「電力線インターネット」というキーワードを聞き慣れない方もいらっしゃるかも知れないが、これは、PLC(Power Line Communications)のことだ。

 現在、LANでパソコン同士をつなぐときには、LANケーブルを利用するのが一般的だ。もちろん、無線でデータをやり取りする「無線LAN」も普及している。PLCは、このLANケーブルの役割を電力線に持たせてしまおうという仕組みだ。

 PLCを使うと便利なのが、まず宅内配線工事を気にする必要がなくなること。すでに建物の中に敷設されている電力線を利用すれば、データをやり取りできるのだ。そのための機器がPLCアダプターと呼ばれる製品で、すでに去年から市販されている。一時は品切れになったほどの人気商品だ。

 PLCに最も力を入れている2社の1つであるパナソニックからは、この春、第2世代とも呼べる新製品が登場した。名刺サイズで厚みも3センチ程度だ。このアダプターを介することで電力線がLANに利用できる。

 例えば、1階にインターネットの回線が来ているとしよう。ルーターなどから伸びているLANケーブルをPLCの親機につないでコンセントに差し込めば、川上側の準備は完了。川下になる2階では、PCLの子機をコンセントにつないで、パソコンとLANケーブルを接続すればOK。とても簡単で、LANケーブルの一部を電力線が担っているだけのことだ。

 新モデルの高速通信を期待してテストしてみたところ、同じ部屋の中では10Mbps程度で、離れた部屋では3〜4Mbpsほどだった。もちろん、これはあくまでも僕個人のテストであり、もっと良い結果が出るケースもあれば、最悪の場合つながらないケースもあり得る。携帯電話の充電器などのノイズが邪魔をしたり、実は見えない部分で電力線の配線が一般的ではないつながり方をしている可能性もあるからだ。

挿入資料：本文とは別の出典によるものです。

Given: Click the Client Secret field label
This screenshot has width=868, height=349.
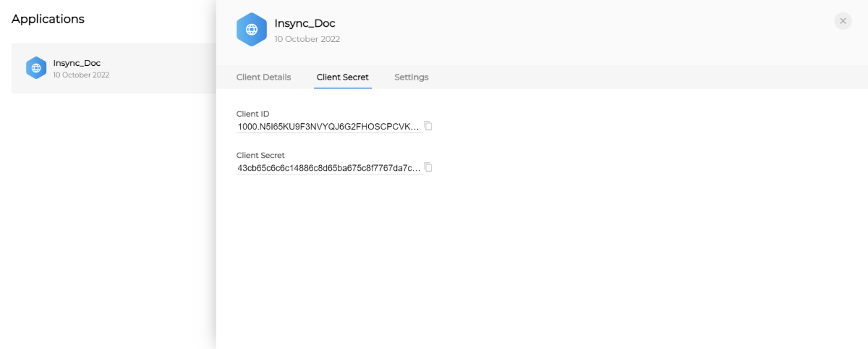Looking at the screenshot, I should click(260, 155).
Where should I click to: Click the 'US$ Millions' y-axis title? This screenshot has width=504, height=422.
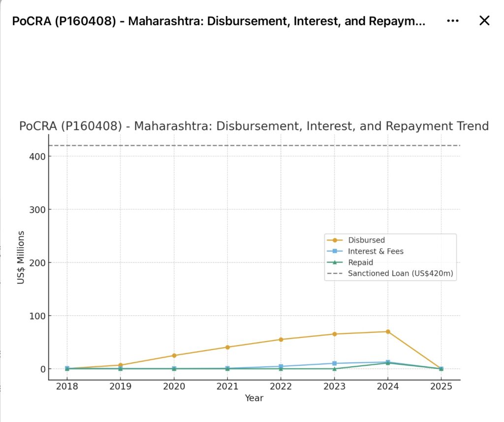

 日本のインターネット環境は刻々と進化しており、先日はついに光回線の利用者がDSL回線を上回ったと発表された。50Mbpsを超える高速な回線が家まで来ているユーザーも多いのだ。こうなると、PLCの速度が気になって仕方がないだろう。僕もせっかく家に高速回線が来ているなら、少しでも速度を落とすことなく使いたいと思う。